‘Incredibly grateful’: Island photographer captures northern lights from Lantzville beach

Photo: Julie Boyer
Nanaimo-based photographer Julie Boyer captured this photo of aurora borealis, or the northern lights, from a beach in Lantzville, Monday, Sept. 18, 2023.

Photographer Julie Boyer had her eyes on the skies and was in for a spectacle when aurora borealis was visible from one of Vancouver Island’s sandy shores.

On Monday around 9 p.m., she and a group of friends headed to the beach in Lantzville, north of Nanaimo, to capture photos and videos of the northern lights because they were forecast to be highly visible.

“I feel incredibly grateful that we actually got to see them,” Boyer told CHEK News, marvelling at her footage showing purple and green hues. She was equipped with just her smartphone, which has an astrophotography app.

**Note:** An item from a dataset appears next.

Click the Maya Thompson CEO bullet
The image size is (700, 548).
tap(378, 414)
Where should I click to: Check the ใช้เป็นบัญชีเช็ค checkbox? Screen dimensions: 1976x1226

“The forecast was for a cloudy evening,” she said. “I could see that the probability [of seeing the lights] was very, very high because of the storm, but the chance of seeing them seemed to be a zero per cent chance because of the clouds.”

She sent the footage to CHEK News, and you can watch it here:

“It was just so fun. I was with a few friends, and to share that with friends makes it even more exciting than if I was just there by myself,” the self-proclaimed “phone photographer” said in an interview Wednesday.

Karun Thanjavur, a senior astronomy lab instructor with the University of Victoria, told CHEK News earlier this summer that a nearing 11-year solar cycle would make the dancing lights more visible in southern regions, including the Island.

“It’s all connected to activity on the sun,” said Thanjavur at the time. “Many more sunspots are happening, very large sunspots, and that is what’s giving rise to the solar activity and what we call a coronal mass ejection.”

Coronal mass ejections are explosive outbursts from the sun, according to the University Corporation for Atmospheric Research. If the outbursts collide with the earth’s magnetosphere, which is an invisible bubble around the planet that protects from the sun’s radiation, it results in the northern lights.

Boyer usually captures photos of sunrises, so to have her camera out and ready at night was a new feat that helped expand her portfolio. CHEK News previously spoke with her in August after she took photos of a meteor shower.

“I’m primarily a sunrise photographer. So every day, I head to the beach in Nanaimo, usually the lagoon or Departure Bay, for the sunrise,” she exclaimed. “Then I go for an ocean dip.”

Boyer is happy to call the Island home and says she’ll be back on the beach tomorrow, ready to capture more photos of the sunrise over the Salish Sea.

“You got it!” she added.

The Canadian Space Agency has northern lights viewing tips online, and those who missed out Monday may be in luck as the University of Alaska’s aurora forecast remains “active” for parts of Canada.